К вечеру на палубе остается один дозорный и один у штурвала: необходимости в толпе, очевидно, нет. Вода настолько спокойная, что корабль словно плывет сам собой. Люди устали, люди хотят расслабиться, поэтому капитан Ким дает разрешение на небольшое празднование и капельку подслащенного соджу, просто чтобы снять напряжение и не сойти с ума. За это великодушное решение его тут же начинают обожать еще больше: капитан Ким строго контролировал употребление алкоголя на своем корабле, чтобы команда не спилась раньше времени, и любое послабление становилось настоящим праздником.

Первый тост поднимают за капитана, не побоявшегося бросить вызов слухам. Кто вообще сейчас верит во все эти легенды? Если бояться всего, о чем болтают, можно вообще от берега не отплыть. Даже самые неуверенные делают вид, что сразу поняли глупость этих историй. Второй тост — тоже за капитана, благодаря которому имя Destiny обрело славу. За что пили в третий раз, Хонджун не понимает, а потом перестает следить совсем. Теперь, под действием алкоголя, он чувствует невероятную усталость. Команда пускается во все тяжкие, и у капитана нет ни сил, ни желания их останавливать: страх утомляет сильнее физической работы. Хонджун даже позволяет им не экономить еду — на корабле любые продукты идут под строгий расчет, но теперь, когда они на полпути к цели, можно не жадничать. Скоро у них будет достаточно и еды, и соджу, и, может быть, индийского рому, и вообще всего. Сытая жизнь — на расстоянии вытянутой руки, пара дюймов на карте.

— Вам не хватит, капитан Ким? — шепотом интересуется Сонхва. Он, как всегда, по правую руку капитана. Вместо ответа Хонджун залпом допивает соджу и тянется к своему помощнику с пьяным поцелуем. Сонхва возмутительно трезв по сравнению с остальной командой, он уворачивается от поцелуя и бормочет неловкое «Не здесь». Не среди пиратов, которые начинают хором петь, но почему-то разные песни, не среди пустых бутылок и громкого хохота.
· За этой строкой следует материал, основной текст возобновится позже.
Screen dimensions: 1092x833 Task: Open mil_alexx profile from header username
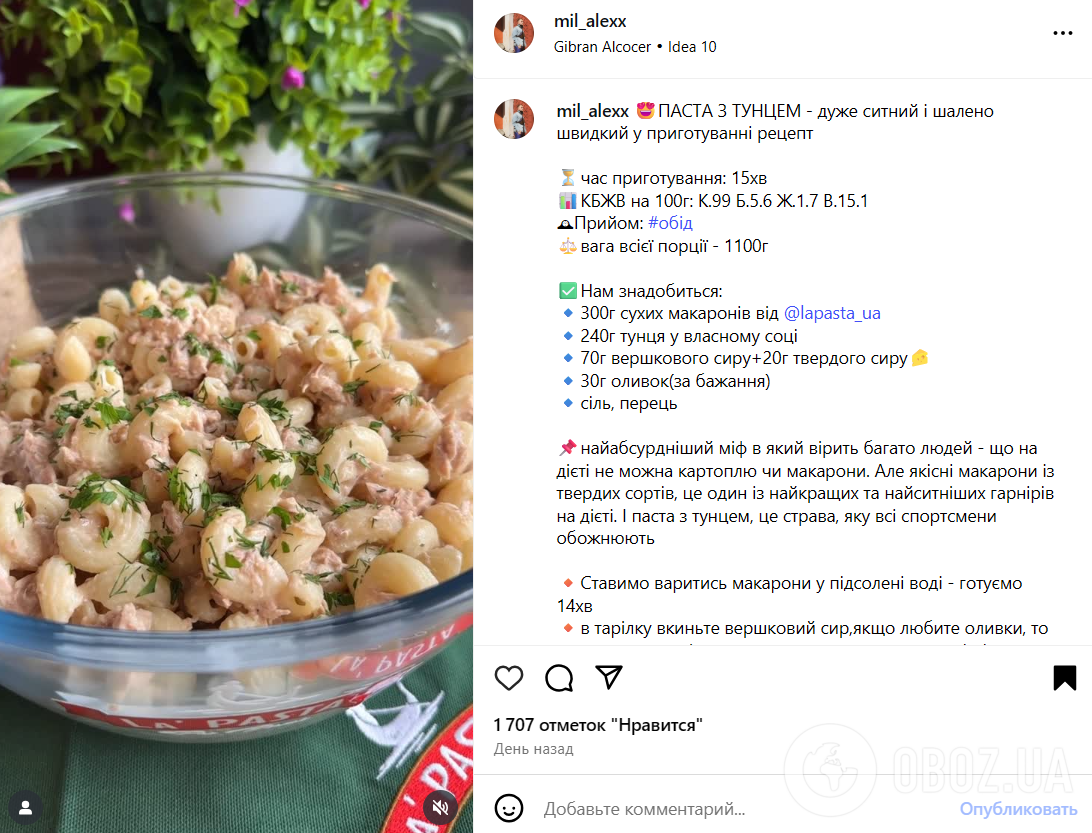click(x=590, y=22)
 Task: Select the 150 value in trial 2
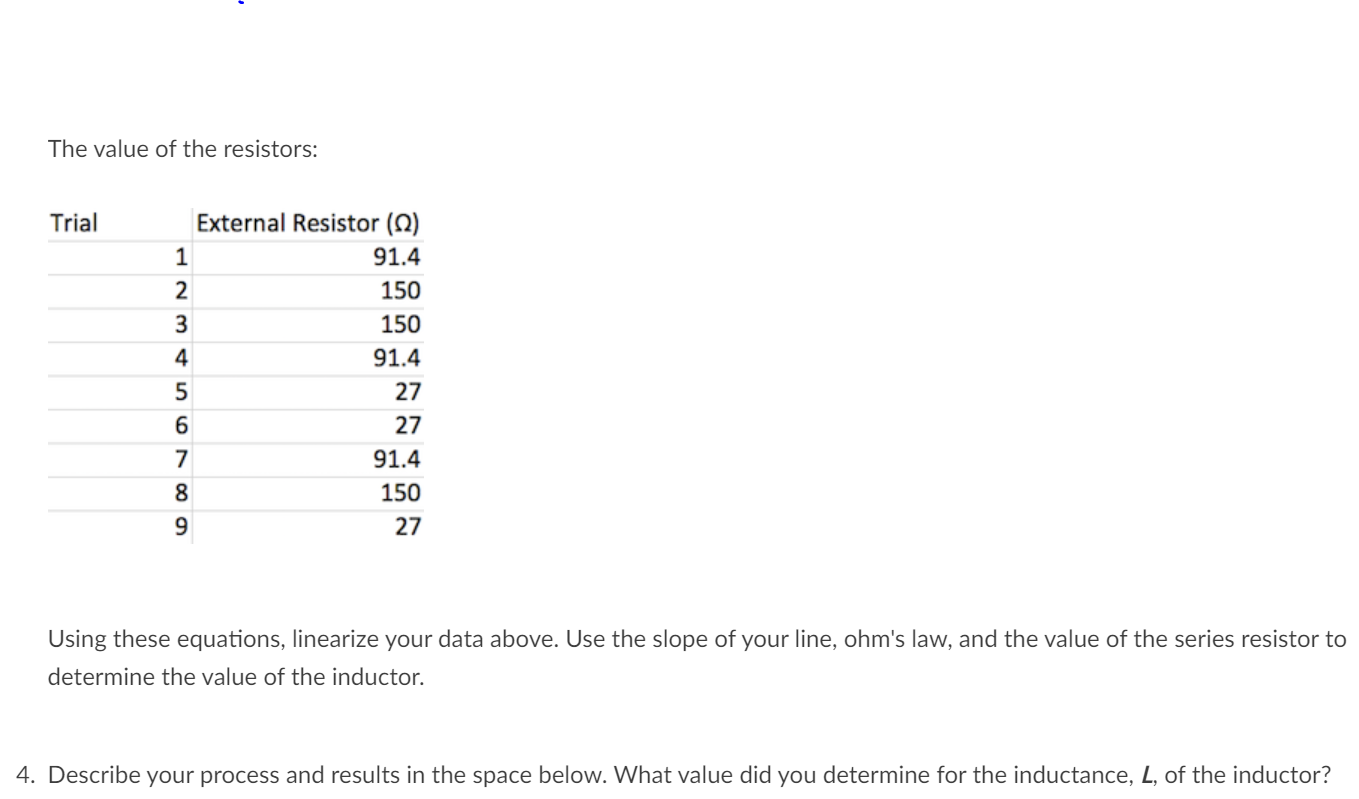tap(401, 291)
А Хонджуну очень хочется поцеловать его именно сейчас, торжествующе, перед всеми, потому что он, капитан Ким, в шаге от того, чтобы совершить плавание века, и все потому, что Сонхва сразу и безоговорочно в него поверил.

Сонхва жестом указывает на потолок каюту: наверх, на палубу. Капитану нужно проветриться и перестать делать глупости, ну хотя бы при всех.  

От свежего воздуха перехватывает дыхание. В каюте, оказывается, из-за алкогольных паров и табачного дыма было невыносимо душно. Хонджун отпускает двоих матросов на перерыв: пока управление кораблем возьмут на себя они со старшим помощником. Матросы понимающе кивают и с удовольствием убегают в камбуз за заслуженным перекусом и порцией горячительного.

Ночное море такое же спокойное, как и днем. Пара фонарей отбрасывает бледно-желтые блики на водную гладь. Хонджун подходит к корме и смотрит вперед, на теряющийся во мраке горизонт, где море и небо кажутся единым целым.

— Видишь, Хва, никаких монстров нет, — говорит Хонджун. Мир вокруг него приятно покачивается то ли от соджу, то ли на волнах. — Мы посреди проклятого моря, и ни-ко-го!

Сонхва обнимает его и наклоняется к самому уху.

— Ошибаешься, Джуни. Монстр уже здесь.

Хонджун хихикает и слегка шлепает его по спине, чтобы не говорил глупостей.

Пальцы неожиданно натыкаются на что-то странное и жесткое. Хонджун проводит пальцами вдоль позвоночника, нащупывая тонкую пластину с небольшими шипами.

— Черт, Хва, что это за…

Объятия Сонхва резко становятся крепче. Гораздо крепче. Кажется, еще чуть-чуть, и ребра Хонджуна затрещат. Хва хочет поцеловать его, но вместо пухлых губ Хонджун чувствует зубы. Они впиваются в тонкую кожу и легко ее прокусывают. Хонджун успевает дернуть головой, и зубы соскальзывают, задевая подбородок.

— Хва, что ты…

Это не Сонхва. Это кто-то очень на него похожий, в его костюме, с его волосами, но у Сонхва никогда не было таких абсолютно черных глаз.

И зубов. Огромных клыков, с трудом помещающихся во рту, отчего уголки губ треснули и разошлись в стороны.

Хонджун быстро-быстро моргает, чтобы стряхнуть с себя наваждение. Ему мерещится, ему кажется, это усталость и алкоголь, сейчас все пройдет.

Улыбка Сонхва становится шире. Кожа на щеках расходится еще дальше, трескается, как у рептилий. Губы, столько раз зацелованные, теперь измазаны чем-то темным. Хонджун сглатывает соль и понимает, что это его кровь.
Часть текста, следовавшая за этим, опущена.